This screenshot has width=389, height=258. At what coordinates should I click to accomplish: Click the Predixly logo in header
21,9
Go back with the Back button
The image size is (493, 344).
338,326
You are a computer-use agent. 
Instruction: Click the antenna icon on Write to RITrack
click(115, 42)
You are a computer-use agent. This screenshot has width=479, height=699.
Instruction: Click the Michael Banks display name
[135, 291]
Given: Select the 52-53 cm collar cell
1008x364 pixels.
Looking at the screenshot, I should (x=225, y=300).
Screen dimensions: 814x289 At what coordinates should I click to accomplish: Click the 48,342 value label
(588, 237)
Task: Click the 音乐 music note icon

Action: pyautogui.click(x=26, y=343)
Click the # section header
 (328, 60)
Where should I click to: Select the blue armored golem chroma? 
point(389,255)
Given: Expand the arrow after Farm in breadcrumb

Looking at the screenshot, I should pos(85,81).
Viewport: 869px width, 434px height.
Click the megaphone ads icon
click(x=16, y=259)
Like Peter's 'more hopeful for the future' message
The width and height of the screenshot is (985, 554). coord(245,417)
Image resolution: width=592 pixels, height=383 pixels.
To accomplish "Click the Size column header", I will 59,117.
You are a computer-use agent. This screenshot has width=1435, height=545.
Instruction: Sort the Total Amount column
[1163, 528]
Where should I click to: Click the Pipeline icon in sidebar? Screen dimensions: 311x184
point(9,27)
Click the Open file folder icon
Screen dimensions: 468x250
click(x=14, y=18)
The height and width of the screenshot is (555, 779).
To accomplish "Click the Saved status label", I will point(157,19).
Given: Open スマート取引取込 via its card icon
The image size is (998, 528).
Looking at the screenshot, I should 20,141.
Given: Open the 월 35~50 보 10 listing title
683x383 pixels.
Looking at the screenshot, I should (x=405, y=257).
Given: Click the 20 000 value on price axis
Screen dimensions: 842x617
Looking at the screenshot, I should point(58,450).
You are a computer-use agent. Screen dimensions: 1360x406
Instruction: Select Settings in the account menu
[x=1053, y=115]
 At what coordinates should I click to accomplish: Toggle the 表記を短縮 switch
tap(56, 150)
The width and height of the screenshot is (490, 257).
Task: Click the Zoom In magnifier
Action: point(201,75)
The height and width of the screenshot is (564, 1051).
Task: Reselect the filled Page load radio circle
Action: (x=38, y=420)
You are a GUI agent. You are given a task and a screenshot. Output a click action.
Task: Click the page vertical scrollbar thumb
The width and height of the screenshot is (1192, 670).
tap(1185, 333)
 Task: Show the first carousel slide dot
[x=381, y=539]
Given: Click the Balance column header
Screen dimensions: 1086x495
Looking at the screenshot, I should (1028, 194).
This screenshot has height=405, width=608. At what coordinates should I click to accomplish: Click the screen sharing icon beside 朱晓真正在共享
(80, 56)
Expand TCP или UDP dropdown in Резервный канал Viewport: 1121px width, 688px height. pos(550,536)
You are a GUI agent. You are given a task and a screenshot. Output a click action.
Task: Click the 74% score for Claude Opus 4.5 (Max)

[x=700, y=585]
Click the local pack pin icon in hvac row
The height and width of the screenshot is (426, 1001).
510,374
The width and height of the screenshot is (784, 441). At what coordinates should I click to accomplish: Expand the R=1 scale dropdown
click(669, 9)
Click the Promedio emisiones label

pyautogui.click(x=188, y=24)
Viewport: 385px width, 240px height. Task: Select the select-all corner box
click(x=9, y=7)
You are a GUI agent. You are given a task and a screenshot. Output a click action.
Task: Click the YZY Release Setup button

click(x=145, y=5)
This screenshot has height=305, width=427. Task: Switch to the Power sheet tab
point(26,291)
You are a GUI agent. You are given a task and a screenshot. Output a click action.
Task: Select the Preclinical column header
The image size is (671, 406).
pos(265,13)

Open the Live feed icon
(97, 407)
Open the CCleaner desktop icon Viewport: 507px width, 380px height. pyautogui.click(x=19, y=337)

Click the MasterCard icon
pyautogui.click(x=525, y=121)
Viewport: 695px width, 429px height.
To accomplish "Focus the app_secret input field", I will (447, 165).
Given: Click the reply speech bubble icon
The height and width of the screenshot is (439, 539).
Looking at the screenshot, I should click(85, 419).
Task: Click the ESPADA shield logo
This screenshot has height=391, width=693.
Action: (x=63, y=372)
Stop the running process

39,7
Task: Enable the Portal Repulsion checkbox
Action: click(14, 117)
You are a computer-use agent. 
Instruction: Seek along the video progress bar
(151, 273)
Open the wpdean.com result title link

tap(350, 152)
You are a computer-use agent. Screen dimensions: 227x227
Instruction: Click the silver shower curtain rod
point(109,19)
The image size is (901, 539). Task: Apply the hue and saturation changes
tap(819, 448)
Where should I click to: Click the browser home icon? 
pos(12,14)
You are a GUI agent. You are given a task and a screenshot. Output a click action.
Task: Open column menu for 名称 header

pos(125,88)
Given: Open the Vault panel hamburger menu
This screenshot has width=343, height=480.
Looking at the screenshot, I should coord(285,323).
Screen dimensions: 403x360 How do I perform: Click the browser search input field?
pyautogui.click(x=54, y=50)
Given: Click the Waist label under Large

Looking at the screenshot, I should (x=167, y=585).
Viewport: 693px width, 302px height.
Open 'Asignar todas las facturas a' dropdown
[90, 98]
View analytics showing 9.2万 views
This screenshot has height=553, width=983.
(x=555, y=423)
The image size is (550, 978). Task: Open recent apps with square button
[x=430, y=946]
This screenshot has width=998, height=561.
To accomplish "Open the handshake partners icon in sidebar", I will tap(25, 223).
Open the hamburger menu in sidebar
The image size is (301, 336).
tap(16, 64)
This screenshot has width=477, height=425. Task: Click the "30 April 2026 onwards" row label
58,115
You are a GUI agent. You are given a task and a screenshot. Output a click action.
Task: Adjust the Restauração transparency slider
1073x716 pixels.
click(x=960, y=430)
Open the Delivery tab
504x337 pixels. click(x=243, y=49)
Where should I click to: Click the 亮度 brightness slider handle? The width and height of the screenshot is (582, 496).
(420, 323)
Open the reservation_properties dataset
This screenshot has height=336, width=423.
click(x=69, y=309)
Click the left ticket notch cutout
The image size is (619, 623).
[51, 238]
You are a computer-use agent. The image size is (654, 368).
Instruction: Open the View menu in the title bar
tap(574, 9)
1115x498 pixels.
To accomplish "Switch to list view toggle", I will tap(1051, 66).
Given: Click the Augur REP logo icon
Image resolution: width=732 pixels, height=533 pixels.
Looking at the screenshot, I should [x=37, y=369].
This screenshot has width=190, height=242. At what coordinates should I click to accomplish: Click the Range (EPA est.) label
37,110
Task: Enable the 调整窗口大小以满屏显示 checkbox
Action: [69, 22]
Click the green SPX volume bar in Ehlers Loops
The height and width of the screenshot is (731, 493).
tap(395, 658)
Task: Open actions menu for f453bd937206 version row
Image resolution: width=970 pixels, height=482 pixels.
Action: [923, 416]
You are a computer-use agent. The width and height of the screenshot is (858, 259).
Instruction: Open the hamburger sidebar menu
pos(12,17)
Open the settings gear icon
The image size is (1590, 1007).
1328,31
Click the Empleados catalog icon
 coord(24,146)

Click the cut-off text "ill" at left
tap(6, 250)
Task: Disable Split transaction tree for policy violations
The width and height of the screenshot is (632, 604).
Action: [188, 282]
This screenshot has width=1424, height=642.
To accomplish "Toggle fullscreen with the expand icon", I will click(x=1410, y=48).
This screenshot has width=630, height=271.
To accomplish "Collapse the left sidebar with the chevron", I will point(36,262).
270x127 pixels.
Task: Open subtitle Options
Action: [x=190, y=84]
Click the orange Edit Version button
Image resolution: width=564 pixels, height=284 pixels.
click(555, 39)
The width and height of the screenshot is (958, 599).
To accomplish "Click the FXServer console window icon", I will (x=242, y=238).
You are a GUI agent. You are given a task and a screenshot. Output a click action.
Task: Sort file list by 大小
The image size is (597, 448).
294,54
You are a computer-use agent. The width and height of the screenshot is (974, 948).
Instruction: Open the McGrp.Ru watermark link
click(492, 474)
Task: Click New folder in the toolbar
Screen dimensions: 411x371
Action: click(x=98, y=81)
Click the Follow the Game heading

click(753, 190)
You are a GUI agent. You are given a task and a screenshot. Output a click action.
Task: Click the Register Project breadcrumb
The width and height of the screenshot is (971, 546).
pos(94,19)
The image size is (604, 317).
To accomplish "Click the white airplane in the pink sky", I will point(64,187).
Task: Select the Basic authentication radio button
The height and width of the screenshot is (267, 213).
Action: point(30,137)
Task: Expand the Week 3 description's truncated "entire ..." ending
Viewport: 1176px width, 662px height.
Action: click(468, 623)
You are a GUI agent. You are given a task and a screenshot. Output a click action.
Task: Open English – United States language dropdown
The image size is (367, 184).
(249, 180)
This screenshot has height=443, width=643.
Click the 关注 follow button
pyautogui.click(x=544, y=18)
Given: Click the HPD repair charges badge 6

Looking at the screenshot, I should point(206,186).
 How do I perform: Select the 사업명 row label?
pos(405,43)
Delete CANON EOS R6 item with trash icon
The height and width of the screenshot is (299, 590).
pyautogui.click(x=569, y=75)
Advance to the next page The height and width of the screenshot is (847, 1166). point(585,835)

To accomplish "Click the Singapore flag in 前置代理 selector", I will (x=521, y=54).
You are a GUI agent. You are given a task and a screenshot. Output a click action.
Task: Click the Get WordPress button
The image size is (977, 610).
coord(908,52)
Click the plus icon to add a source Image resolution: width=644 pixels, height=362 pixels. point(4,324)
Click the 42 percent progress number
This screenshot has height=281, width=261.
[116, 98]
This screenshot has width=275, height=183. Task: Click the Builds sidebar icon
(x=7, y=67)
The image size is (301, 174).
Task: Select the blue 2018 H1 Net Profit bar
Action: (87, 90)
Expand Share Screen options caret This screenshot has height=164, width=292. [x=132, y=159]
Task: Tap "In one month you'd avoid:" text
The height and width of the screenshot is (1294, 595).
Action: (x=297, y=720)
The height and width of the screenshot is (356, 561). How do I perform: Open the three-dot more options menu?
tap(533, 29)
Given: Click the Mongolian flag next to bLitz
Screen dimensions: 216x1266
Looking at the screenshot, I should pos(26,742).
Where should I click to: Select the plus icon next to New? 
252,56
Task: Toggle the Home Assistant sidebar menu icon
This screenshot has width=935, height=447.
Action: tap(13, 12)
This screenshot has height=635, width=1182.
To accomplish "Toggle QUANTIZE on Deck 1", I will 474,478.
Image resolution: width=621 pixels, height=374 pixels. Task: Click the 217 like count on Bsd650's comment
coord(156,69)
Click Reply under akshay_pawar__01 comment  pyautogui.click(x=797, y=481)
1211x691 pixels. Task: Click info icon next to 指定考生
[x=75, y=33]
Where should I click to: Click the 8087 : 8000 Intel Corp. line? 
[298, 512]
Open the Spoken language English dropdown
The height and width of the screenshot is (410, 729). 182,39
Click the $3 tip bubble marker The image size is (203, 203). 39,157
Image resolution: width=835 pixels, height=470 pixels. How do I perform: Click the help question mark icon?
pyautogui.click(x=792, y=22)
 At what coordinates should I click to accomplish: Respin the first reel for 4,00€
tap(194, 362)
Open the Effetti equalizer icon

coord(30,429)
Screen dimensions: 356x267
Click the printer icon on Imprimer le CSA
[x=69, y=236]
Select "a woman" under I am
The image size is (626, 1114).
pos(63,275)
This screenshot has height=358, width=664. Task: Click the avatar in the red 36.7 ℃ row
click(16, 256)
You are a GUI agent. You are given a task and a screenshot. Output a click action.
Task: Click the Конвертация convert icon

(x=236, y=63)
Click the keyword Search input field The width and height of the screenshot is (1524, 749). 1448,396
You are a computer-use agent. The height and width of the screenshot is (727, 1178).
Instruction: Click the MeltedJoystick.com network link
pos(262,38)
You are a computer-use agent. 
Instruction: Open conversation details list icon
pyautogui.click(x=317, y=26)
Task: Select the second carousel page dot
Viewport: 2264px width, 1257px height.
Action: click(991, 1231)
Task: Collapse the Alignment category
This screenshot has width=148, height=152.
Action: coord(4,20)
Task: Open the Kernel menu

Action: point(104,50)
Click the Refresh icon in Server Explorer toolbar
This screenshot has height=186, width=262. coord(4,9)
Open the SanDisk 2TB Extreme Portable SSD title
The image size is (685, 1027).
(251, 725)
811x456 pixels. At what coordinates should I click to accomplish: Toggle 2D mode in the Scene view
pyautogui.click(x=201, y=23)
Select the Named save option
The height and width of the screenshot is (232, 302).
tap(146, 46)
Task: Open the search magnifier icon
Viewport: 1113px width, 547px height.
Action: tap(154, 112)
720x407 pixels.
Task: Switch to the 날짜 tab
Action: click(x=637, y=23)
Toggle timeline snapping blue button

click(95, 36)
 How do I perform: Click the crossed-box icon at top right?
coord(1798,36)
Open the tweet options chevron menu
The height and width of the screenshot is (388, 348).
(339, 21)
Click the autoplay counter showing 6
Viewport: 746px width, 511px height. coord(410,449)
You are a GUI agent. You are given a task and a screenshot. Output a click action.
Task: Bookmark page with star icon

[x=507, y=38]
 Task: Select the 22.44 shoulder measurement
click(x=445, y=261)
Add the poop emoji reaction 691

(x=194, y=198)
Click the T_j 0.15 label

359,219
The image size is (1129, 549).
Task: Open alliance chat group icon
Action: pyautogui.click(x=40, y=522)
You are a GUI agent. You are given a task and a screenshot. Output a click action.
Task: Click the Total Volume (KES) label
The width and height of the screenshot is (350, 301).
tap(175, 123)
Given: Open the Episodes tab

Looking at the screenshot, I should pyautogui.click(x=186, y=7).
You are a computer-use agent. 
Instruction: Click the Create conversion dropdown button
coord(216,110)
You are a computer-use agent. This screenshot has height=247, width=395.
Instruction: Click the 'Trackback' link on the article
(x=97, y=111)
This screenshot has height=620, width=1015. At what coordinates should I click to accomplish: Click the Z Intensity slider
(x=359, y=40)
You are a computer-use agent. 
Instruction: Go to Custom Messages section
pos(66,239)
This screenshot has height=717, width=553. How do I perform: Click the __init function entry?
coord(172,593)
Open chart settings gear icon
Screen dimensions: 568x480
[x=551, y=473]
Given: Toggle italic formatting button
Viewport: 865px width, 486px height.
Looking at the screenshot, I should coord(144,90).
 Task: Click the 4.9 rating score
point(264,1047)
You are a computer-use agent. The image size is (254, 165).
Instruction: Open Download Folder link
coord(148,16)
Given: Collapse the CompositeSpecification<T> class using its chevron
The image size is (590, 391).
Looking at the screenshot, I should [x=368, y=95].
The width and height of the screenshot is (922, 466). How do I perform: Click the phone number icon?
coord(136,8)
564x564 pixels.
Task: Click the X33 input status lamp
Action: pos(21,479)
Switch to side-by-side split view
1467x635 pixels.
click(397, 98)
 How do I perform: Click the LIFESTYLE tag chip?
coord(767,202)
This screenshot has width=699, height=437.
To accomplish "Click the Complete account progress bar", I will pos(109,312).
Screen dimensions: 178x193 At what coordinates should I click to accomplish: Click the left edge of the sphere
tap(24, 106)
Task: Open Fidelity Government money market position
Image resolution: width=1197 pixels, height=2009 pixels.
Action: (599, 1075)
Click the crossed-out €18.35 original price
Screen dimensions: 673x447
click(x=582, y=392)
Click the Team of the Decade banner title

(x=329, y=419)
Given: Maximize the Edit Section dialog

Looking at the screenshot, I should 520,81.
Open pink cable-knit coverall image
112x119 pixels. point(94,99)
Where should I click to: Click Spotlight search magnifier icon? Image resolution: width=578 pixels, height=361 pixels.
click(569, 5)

* **Work to be completed**:
Out of the entries above, write out only the lines between the line holding "Instruction: Open the hamburger sidebar menu" and the line holding "This screenshot has width=630, height=271.", inclusive, each exactly as given.

* **Answer to this problem**:
Instruction: Open the hamburger sidebar menu
pos(12,17)
Open the settings gear icon
The image size is (1590, 1007).
1328,31
Click the Empleados catalog icon
 coord(24,146)

Click the cut-off text "ill" at left
tap(6, 250)
Task: Disable Split transaction tree for policy violations
The width and height of the screenshot is (632, 604).
Action: [188, 282]
This screenshot has width=1424, height=642.
To accomplish "Toggle fullscreen with the expand icon", I will click(x=1410, y=48).
This screenshot has width=630, height=271.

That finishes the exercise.